The so-called ‘Big Four’ technology companies have been reported as paying no or little tax too.
Amazon, Facebook, Google and Apple have in total paid only £22.5m to the UK exchequer, according to analysis by The Sunday Times.
The paper estimates the tech giants’ true tax liability as upwards to £826m. Facebook, which this week launched a development and engineering centre in London, paid just £238,000 tax in 2011 on an estimated liability of £21m.
Last year, too, an undercover sting by Bureau journalists also revealed how global telecom giant Vodafone, one of Britain’s biggest companies, avoided massive sums in UK tax.
The Bureau found billions of pounds of profits were apparently being allocated to Vodafone branches in Switzerland where hardly any business was being done.
The modest tax bills for US firms has spurred outraged calls for action.
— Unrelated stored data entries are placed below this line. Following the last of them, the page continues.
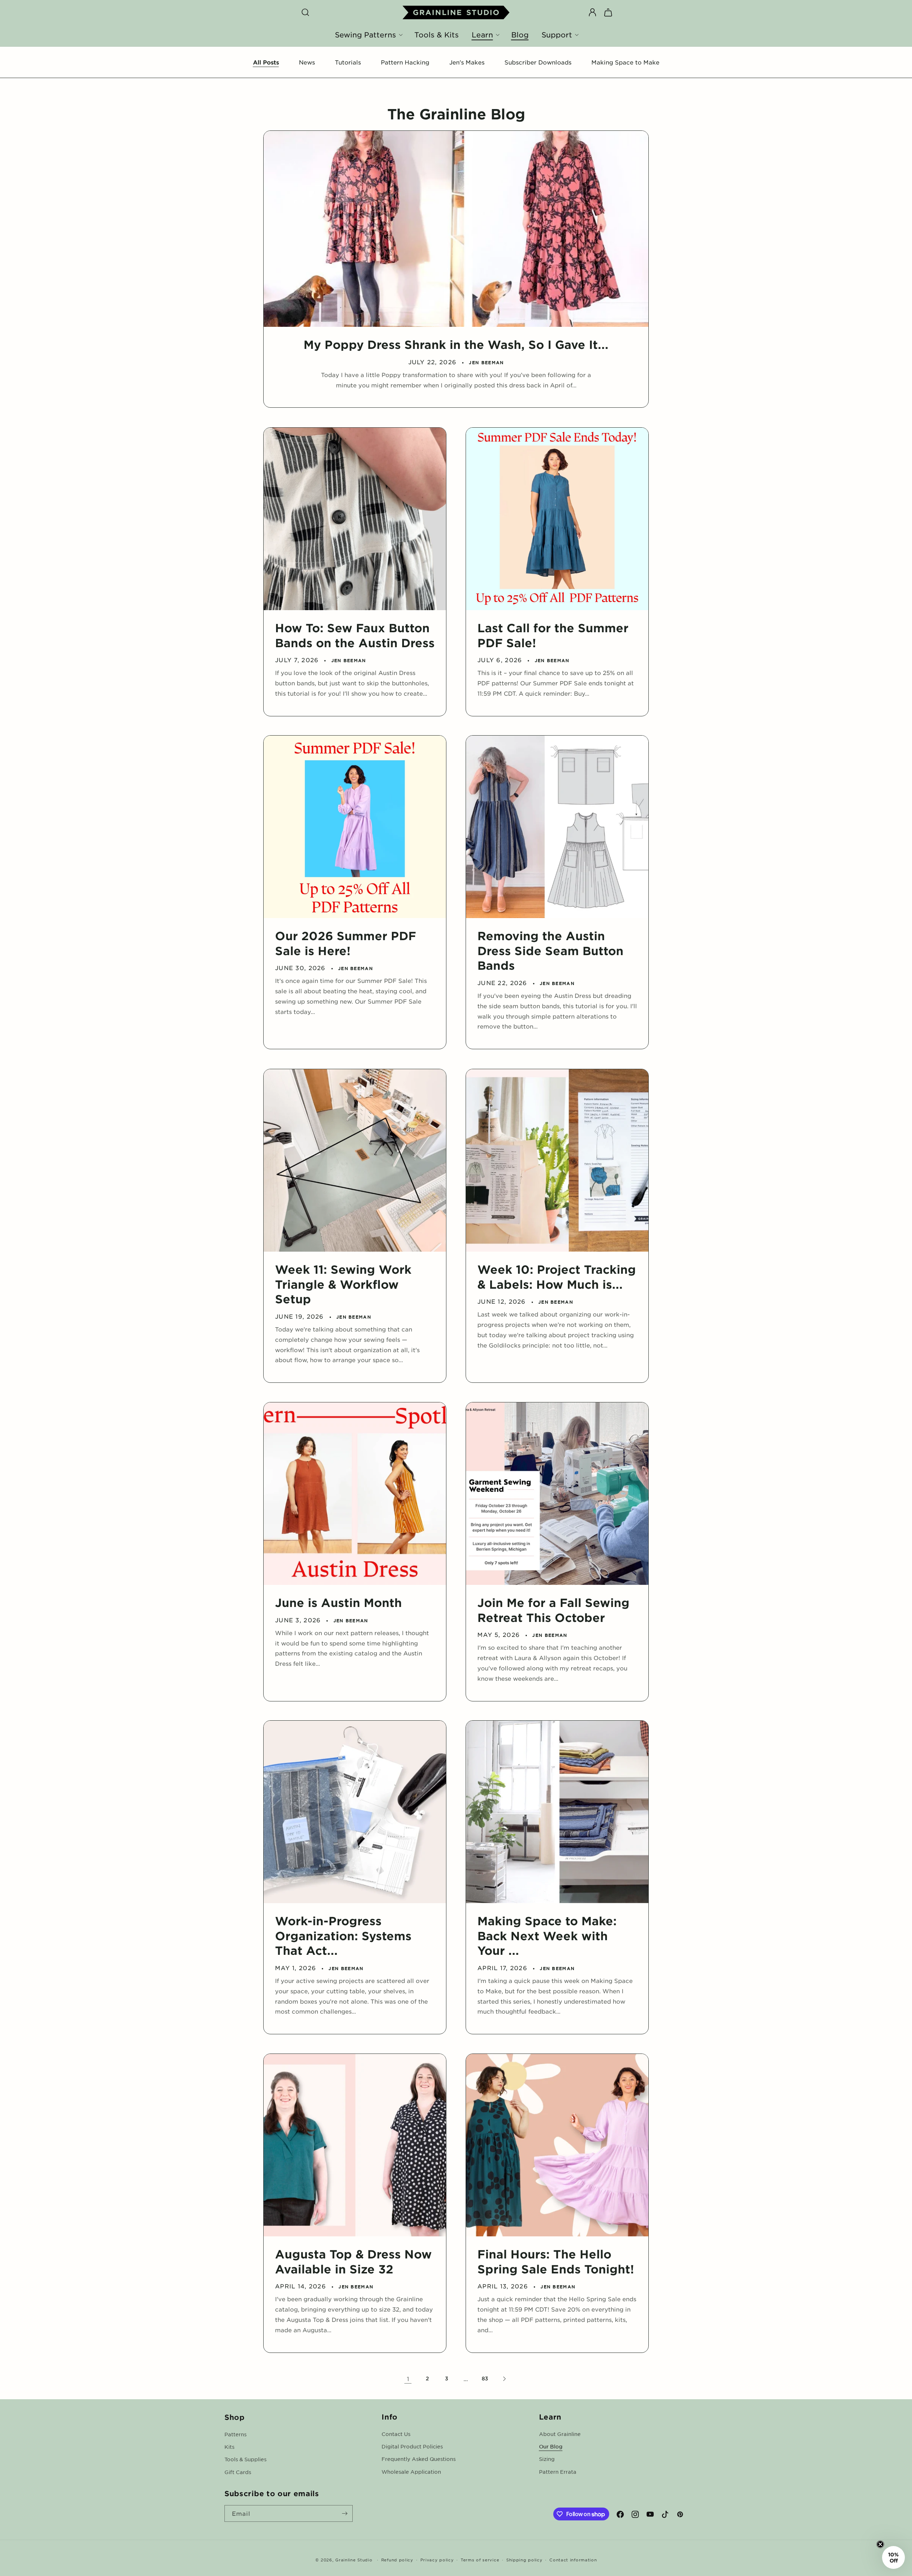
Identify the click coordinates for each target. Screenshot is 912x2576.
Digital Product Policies (412, 2446)
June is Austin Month (338, 1602)
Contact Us (396, 2434)
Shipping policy (524, 2559)
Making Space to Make (625, 62)
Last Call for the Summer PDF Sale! (552, 635)
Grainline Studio (353, 2559)
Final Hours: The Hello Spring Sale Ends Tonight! (555, 2261)
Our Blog (551, 2446)
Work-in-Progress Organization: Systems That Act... (343, 1935)
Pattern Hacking (405, 62)
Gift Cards (237, 2471)
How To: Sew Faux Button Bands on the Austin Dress (355, 635)
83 (485, 2378)
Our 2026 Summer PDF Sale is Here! (345, 943)
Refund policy (397, 2559)
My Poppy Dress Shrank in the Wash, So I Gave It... (456, 344)
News (307, 62)
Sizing (547, 2459)
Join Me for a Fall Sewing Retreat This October (553, 1610)
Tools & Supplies (245, 2459)
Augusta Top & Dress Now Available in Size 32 (353, 2261)
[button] (305, 12)
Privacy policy (437, 2559)
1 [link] (408, 2378)
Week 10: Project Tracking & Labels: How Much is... (556, 1277)
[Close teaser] (880, 2544)
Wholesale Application (411, 2471)
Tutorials (348, 62)
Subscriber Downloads (537, 62)
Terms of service (480, 2559)
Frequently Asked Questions (419, 2459)
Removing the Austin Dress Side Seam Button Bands (550, 950)
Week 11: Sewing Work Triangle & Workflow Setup (343, 1284)
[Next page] (504, 2378)
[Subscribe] (344, 2513)
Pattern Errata (557, 2471)
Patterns (235, 2434)
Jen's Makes (466, 62)
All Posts (266, 62)
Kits (229, 2446)
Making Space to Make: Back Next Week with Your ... (547, 1935)
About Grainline (560, 2434)
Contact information (573, 2559)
Labour MP Margaret Hodge, chair of the public accounts committee, said HMRC should look into Starbucks’ tax affairs.
Richard Murphy of Tax Research UK told the Guardian UK tax law has created an ‘uneven playing field’ that means ‘UK businesses are disadvantaged against foreign businesses’.
In February 2012 two schemes devised by Barclays Bank to slash tax bills were shut down by the Government. The Treasury closed two loopholes that were netting the bank hundreds of millions of pounds.
George Osborne changed the rules in his 2012 Budget. The new regulations were retroactive, coming into force days before Barclays began exploiting the loopholes. A Financial Times editorial bridled at this as a ‘step too far’.
The paper said: ‘Instead of trying to undo its past mistakes, the government needs to prevent future ones by fixing a tax system that invites avoidance.’